As I have implied, computational accounts of mind tend to subtly impute subjective interiority to computers/AI through metaphors of interior depth without actually accounting for the initial logical possibility of that (which is distinct from any putative evolutionary reconstruction). And in turn, the computationalist believes that by partitioning the products of consciousness, he has reduced it to nothing but a series of mechanical operations, despite that all these nonetheless presuppose intussusceptive awareness which has not been justified by what remains a reductively physicalist model of matter subject only to efficient forces, devoid of intrinsic intentionality towards intelligible formal or final causes.

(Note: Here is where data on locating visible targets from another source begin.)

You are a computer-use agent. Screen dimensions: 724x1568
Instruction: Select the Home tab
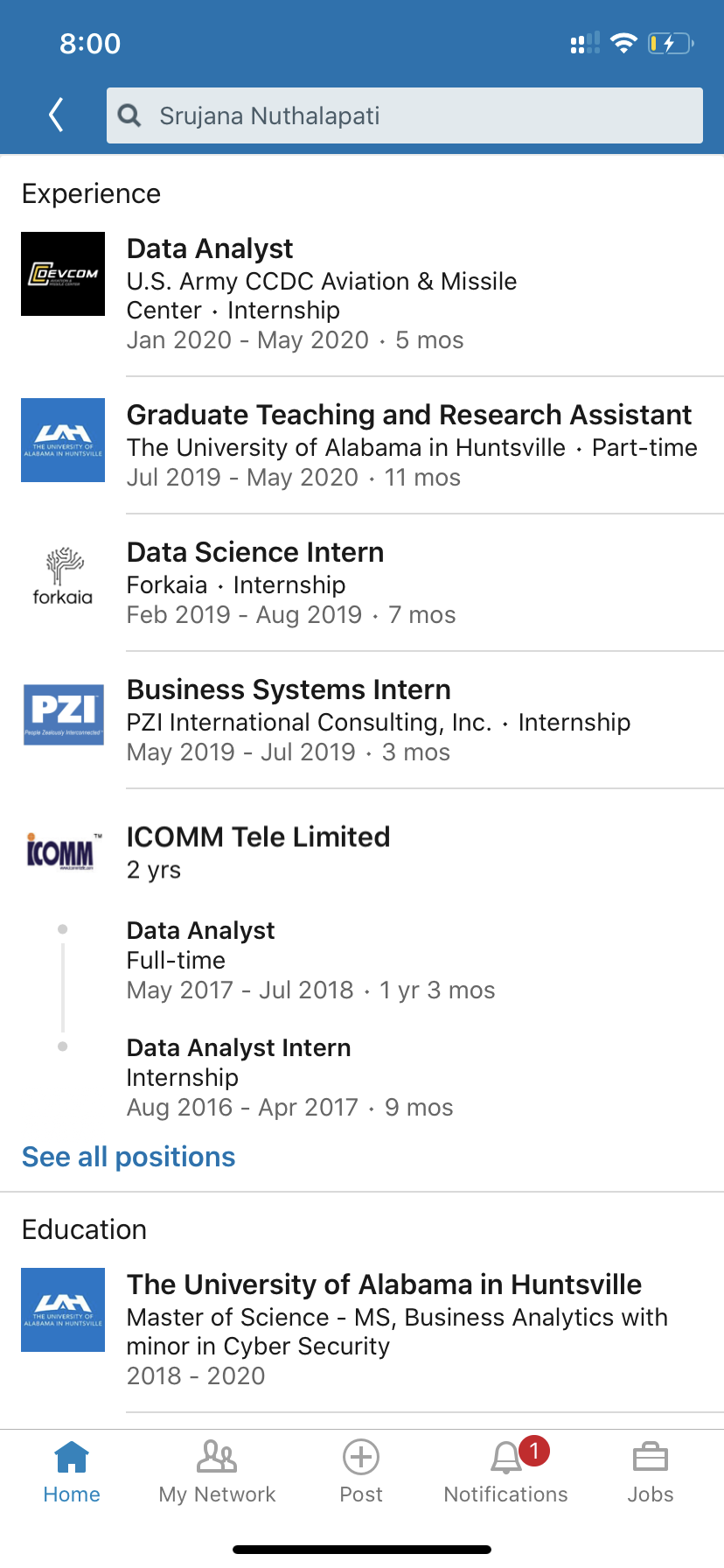[x=72, y=1470]
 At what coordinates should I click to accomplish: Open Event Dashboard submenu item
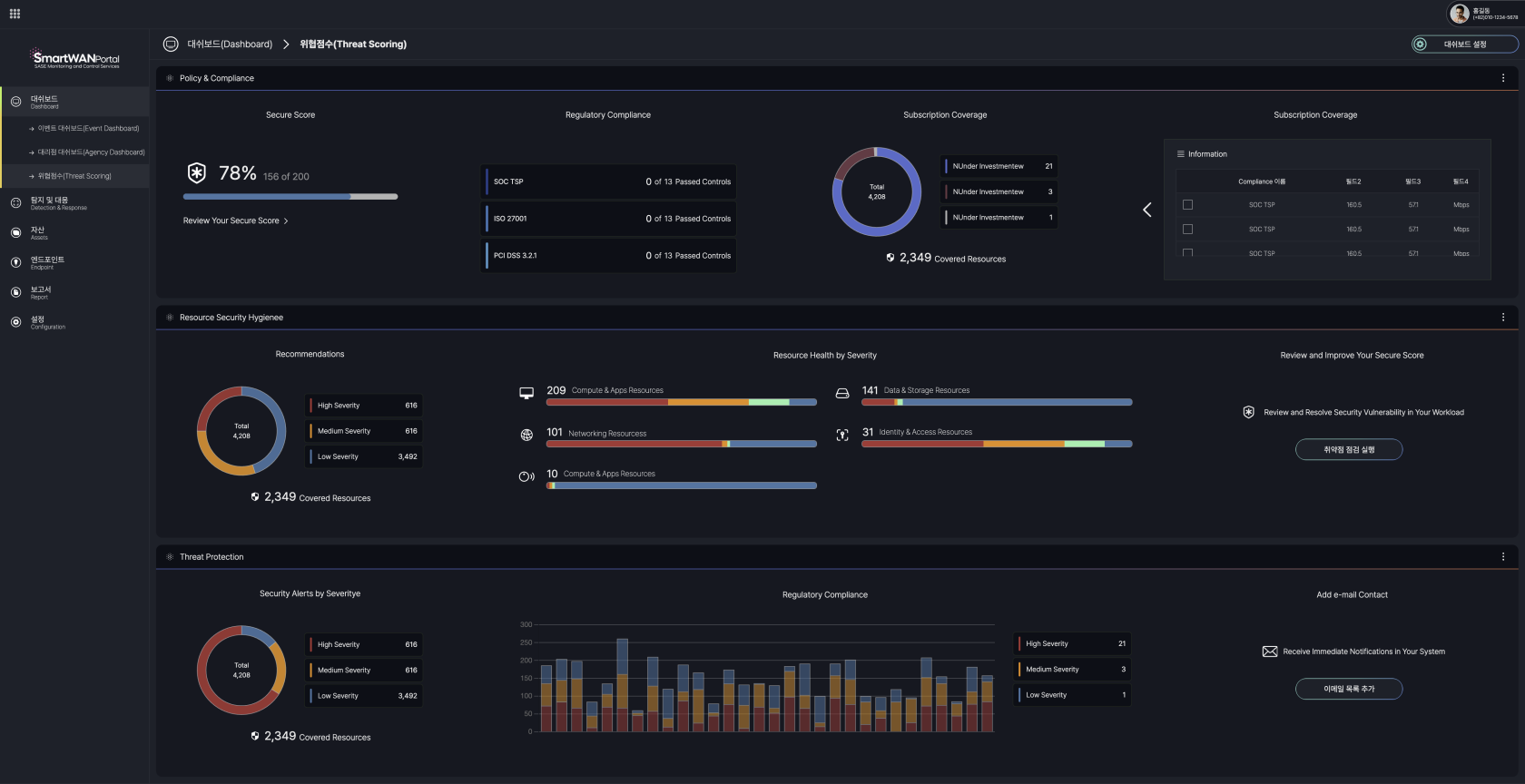(x=88, y=129)
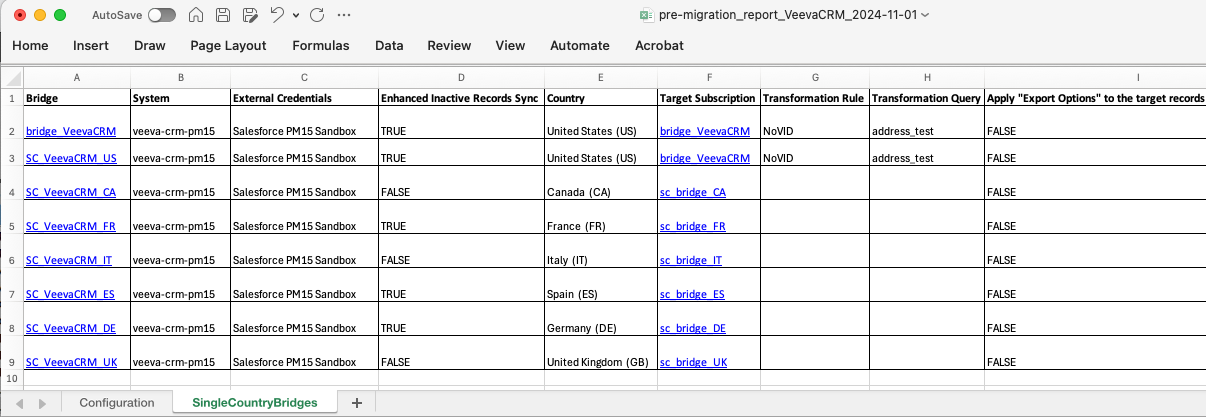Open the Page Layout ribbon tab
This screenshot has height=417, width=1206.
pos(228,45)
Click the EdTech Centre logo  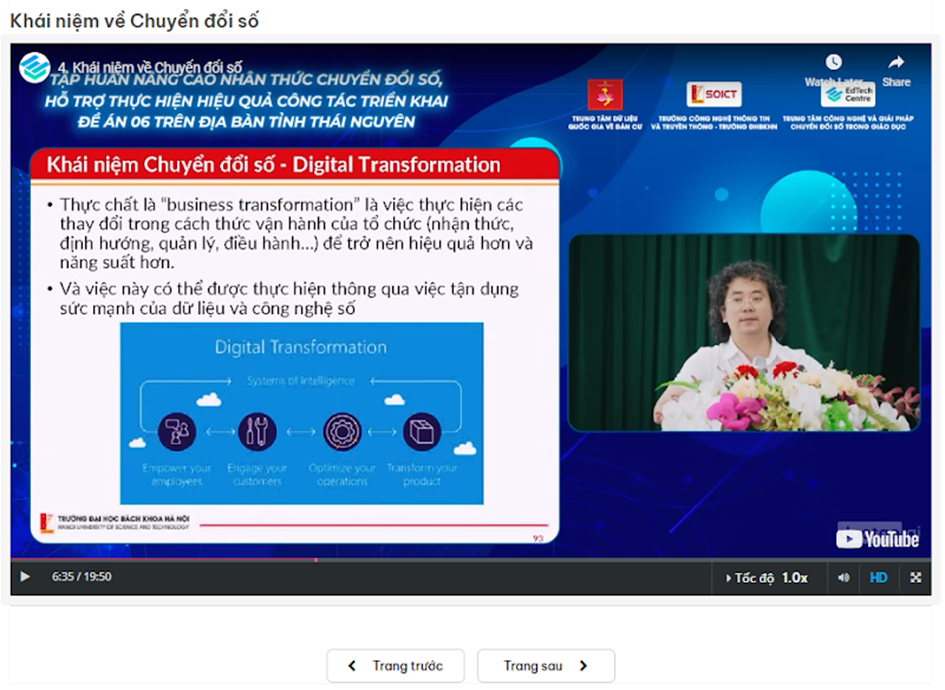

If these any putative set of “operations,” then, grasp reality, render judgements about it, then conscious interiority is necessarily instantiated in principle, for reality is nothing other than what is subject to some apprehending judgement, possessing some expressible predicate, and this always already requires a principle of subjective depth that reaches “out of itself” in its innate intentionality towards being in order to grasp it and adjudicate about it.
Cf. Aristotle, On the Soul III.4, 429a10-430a10.
Plato, Parmenides 158a-b, 159d; Aristotle, Categories 1a20-25; Plotinus, VI.9.9.1; Proclus, Elements of Theology A, prop. 1; cf. W. Norris Clarke, The One and the Many (University of Notre Dame Press, 2001), pp. 61-2.